Collected data
════

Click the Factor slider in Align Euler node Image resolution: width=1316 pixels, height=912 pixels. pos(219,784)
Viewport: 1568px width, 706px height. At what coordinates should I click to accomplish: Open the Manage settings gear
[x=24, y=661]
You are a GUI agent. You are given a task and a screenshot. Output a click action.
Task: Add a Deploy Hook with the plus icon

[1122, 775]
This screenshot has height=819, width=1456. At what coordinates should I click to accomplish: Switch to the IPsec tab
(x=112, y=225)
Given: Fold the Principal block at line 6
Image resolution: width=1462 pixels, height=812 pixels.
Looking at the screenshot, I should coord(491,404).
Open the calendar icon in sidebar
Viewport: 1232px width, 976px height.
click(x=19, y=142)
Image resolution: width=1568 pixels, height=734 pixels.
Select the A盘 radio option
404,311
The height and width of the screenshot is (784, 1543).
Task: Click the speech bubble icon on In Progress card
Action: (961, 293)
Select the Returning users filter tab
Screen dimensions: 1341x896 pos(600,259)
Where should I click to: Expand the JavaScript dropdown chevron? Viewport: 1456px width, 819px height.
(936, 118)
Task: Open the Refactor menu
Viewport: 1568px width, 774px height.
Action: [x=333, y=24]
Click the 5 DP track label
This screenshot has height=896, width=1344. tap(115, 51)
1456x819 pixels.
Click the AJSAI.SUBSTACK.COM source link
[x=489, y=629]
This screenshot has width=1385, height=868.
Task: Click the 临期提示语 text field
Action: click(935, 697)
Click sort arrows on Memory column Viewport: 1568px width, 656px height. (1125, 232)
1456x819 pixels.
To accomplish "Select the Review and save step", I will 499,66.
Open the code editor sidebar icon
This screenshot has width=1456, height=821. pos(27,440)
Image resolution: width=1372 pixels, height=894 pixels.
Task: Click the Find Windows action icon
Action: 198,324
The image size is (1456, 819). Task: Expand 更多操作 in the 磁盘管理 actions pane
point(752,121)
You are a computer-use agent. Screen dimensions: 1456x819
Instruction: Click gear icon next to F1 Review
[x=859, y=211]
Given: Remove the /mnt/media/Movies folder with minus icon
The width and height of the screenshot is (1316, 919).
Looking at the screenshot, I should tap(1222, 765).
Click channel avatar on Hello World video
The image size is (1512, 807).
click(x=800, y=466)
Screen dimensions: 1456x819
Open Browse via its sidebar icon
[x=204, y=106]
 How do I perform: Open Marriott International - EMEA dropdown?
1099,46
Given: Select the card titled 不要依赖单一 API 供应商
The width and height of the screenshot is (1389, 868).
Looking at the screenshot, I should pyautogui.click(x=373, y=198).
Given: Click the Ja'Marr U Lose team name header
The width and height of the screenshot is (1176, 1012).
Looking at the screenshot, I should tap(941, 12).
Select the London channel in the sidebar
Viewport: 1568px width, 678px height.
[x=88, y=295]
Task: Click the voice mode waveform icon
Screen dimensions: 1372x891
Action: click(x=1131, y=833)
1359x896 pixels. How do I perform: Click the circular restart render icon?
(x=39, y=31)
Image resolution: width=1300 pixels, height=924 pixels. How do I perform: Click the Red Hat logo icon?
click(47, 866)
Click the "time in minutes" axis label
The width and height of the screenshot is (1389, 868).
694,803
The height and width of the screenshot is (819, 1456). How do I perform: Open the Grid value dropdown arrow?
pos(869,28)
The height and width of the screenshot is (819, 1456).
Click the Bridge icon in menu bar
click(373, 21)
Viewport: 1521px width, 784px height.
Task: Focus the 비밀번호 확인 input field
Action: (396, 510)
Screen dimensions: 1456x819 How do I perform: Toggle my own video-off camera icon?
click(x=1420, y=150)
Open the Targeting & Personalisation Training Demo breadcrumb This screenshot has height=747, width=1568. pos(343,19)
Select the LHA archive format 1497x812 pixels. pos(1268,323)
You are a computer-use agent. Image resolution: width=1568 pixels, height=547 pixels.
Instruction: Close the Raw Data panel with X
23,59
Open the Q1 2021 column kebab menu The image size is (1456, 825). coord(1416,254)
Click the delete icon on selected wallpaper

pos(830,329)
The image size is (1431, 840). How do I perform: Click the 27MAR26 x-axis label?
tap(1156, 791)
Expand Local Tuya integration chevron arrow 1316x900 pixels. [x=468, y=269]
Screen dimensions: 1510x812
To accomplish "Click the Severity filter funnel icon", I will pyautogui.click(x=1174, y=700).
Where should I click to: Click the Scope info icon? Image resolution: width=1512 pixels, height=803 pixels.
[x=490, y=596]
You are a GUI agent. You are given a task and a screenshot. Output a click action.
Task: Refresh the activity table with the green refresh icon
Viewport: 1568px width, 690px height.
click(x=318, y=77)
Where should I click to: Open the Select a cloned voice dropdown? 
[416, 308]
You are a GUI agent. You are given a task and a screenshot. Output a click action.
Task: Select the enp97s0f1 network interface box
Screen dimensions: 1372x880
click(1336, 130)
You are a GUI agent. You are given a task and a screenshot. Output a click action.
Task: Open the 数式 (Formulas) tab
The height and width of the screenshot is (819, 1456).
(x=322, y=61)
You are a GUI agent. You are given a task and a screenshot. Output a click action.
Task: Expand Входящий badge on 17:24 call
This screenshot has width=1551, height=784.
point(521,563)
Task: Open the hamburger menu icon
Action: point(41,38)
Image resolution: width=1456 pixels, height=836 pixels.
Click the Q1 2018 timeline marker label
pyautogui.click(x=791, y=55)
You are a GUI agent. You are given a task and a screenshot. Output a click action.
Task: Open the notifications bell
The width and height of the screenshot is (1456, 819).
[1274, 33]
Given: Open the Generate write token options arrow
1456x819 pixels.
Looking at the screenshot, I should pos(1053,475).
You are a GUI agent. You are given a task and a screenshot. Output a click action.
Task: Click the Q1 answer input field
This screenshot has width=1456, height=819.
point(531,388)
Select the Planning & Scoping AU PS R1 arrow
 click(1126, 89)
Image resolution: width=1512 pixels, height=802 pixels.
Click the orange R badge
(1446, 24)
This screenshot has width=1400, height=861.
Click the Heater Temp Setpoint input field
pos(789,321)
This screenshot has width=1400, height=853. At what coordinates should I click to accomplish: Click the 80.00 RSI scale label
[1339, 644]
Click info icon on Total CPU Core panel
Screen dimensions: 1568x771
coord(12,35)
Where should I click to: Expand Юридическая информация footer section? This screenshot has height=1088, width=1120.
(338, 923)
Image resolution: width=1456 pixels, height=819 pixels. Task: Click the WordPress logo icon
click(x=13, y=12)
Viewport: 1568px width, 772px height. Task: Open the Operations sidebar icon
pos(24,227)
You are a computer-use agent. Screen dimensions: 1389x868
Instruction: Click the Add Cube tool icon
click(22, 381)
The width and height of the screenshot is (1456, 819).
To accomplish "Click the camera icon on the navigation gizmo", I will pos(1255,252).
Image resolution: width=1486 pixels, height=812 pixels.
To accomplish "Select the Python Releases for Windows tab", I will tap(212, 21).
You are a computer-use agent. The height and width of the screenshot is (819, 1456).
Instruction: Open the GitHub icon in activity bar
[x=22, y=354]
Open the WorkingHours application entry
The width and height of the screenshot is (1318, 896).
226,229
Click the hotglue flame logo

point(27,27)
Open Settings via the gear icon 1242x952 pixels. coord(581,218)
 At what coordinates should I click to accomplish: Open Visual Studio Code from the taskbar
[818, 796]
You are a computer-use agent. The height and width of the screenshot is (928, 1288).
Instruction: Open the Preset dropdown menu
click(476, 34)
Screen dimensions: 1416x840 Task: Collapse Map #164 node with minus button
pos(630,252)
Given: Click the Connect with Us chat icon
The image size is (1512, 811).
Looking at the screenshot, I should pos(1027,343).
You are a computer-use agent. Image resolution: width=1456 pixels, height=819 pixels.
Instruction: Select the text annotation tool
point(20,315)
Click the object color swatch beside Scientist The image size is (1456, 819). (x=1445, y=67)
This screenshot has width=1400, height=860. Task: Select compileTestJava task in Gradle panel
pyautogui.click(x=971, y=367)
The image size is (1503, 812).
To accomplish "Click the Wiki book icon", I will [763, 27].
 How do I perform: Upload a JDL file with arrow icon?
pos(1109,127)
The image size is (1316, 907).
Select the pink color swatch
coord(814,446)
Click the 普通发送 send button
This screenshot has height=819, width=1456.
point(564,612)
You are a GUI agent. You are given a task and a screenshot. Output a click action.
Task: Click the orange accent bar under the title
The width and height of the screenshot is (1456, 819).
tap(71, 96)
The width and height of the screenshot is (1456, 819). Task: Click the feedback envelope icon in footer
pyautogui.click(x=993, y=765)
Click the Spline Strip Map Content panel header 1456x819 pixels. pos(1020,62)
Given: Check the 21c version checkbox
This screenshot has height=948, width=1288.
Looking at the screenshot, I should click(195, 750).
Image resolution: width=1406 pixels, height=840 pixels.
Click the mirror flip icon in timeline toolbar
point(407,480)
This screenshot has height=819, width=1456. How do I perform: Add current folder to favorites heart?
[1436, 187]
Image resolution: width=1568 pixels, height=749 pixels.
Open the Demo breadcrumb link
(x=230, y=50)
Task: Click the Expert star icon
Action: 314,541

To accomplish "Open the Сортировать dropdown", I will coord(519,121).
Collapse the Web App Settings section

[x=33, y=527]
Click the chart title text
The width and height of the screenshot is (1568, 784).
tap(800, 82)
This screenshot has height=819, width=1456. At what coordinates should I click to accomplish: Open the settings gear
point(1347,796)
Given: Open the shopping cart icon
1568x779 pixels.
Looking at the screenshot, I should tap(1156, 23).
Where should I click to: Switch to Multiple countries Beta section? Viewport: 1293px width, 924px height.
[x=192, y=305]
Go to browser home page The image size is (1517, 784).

════

EXERCISE OBJECTIVE:
Wherever the word "header" turns up in a line of the entries above, copy that line.

RESPONSE TO THE TASK:
Given: Click the Ja'Marr U Lose team name header
Click the Spline Strip Map Content panel header 1456x819 pixels. pos(1020,62)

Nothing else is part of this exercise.